Step 2: Take the set of Planning Poker cards, remove the “0” and shuffle them well.

Step 3: Draw a slip of paper from the bowl and one card from the set of Planning Poker cards.

So now you have the following things:

  • The learning objective to be taught (comes out of the bowl)
  • The time available to you in minutes (represented by the Planning Poker card)

Step 4: Now think about how you can best communicate the learning objective in the given time frame.

Step 5: Set the timer and complete the learning journey.

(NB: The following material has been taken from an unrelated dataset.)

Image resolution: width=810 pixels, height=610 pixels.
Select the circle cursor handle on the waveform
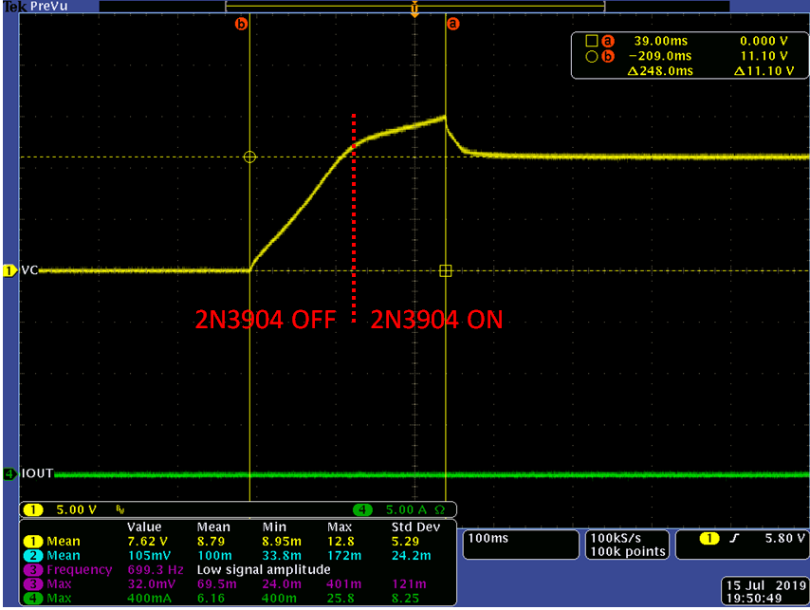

Step 6: Start over from step 1.

Example: Using the Trainer Kata

I’ll give you an example here from my experience as a mentor for aspiring Scrum Alliance® CSTs. This is where Nava*** comes in. Nava wants to become a Scrum Alliance® CST® and has familiarised herself extensively with the path to becoming one. She already has many years of experience as a ScrumMaster and has also mentored aspiring ScrumMasters herself. For this reason, Nava focuses on the training of ScrumMasters. This gives her an advantage: the requirements of the Scrum Alliance® for the training of ScrumMasters are well-known and available as a download (Scrum Foundations & Certified ScrumMaster®).

Step 1: Nava prints out the above mentioned learning objectives, folds them so that she cannot see the contents and puts them in a large bowl. She then mixes the learning objectives well.

Step 2: She attended a Certified ScrumMaster course some time ago where she received a set of Planning Poker cards. She uses them now. Since in the TAC session the practical part is limited to 20 minutes, she only uses cards 1, 2, 3, 5, 8 and 13. She also shuffles these cards.

Step 3: Now she draws a learning target from the bowl and a Planning Poker card:

  • Learning objective: Sprint Planning
  • Planning Poker card: 8

This means that Nava now has 8 minutes in which she can teach the topic of “Sprint Planning”.

Step 4: First, she checks which points are required by the Scrum Alliance® . Then she thinks about what is important to her about the topic and what she would like to pass on to the participants from her own experience. Now she can think about what the learning journey should look like and what interactions need to take place in the 8 minutes in order for the learning experience to be successful. 

Step 5: Nava conducts the learning journey she has elaborated in the 8 minute time frame. Fortunately, she was able to involve a few people as participants. Afterwards she gets feedback and can reflect on what was good about this learning journey, what was missing and what she would like to do differently next time in 8 minutes.

Step 6: At the next attempt, Nava starts again at step 1. Now she has several options:

I. She keeps the objective and the timebox.

II. She keeps the objective and chooses a new timebox. To do this, she can remove the 8 minutes from the Planning Poker deck.

III. She keeps the time box and chooses a new objective. To do this, she can remove the respective objective from the bowl.

IV. She chooses a new objective and a new topic. To do this, she can remove both the objective and the Planning Poker card.

V. If she has done this a few times, she could try to teach several objectives in the time given by a Planning Poker card.

With this approach, you can develop a great methodological confidence so that you always have a suitable approach for any timebox that helps you to convey the part that is essential for you. So if Nava finds herself in a situation where she has 20 minutes for a learning objective, but after 14 minutes she still hasn’t been able to convey this objective, she can switch to her approach for a 5-minute timebox. Maybe the approach is then more frontal and not as interactive, but the part that is important to her could still be communicated.

I would like to know if the trainer kata has helped you or if you see a way to make it useful for you. If you would do certain things differently or if you miss things, I would also be interested. Please leave me a comment here. That would be great.


* The five people are generally three very experienced Certified Scrum Trainers (CST®) and two employees of the Scrum Alliance®.

** For trainers who are often on the road, a bowl is not so practical. I found blank playing cards helpful here. Otherwise, a corresponding app such as Tiny Decisions can be used.

*** This name is chosen at random and the person Nava is fictitious.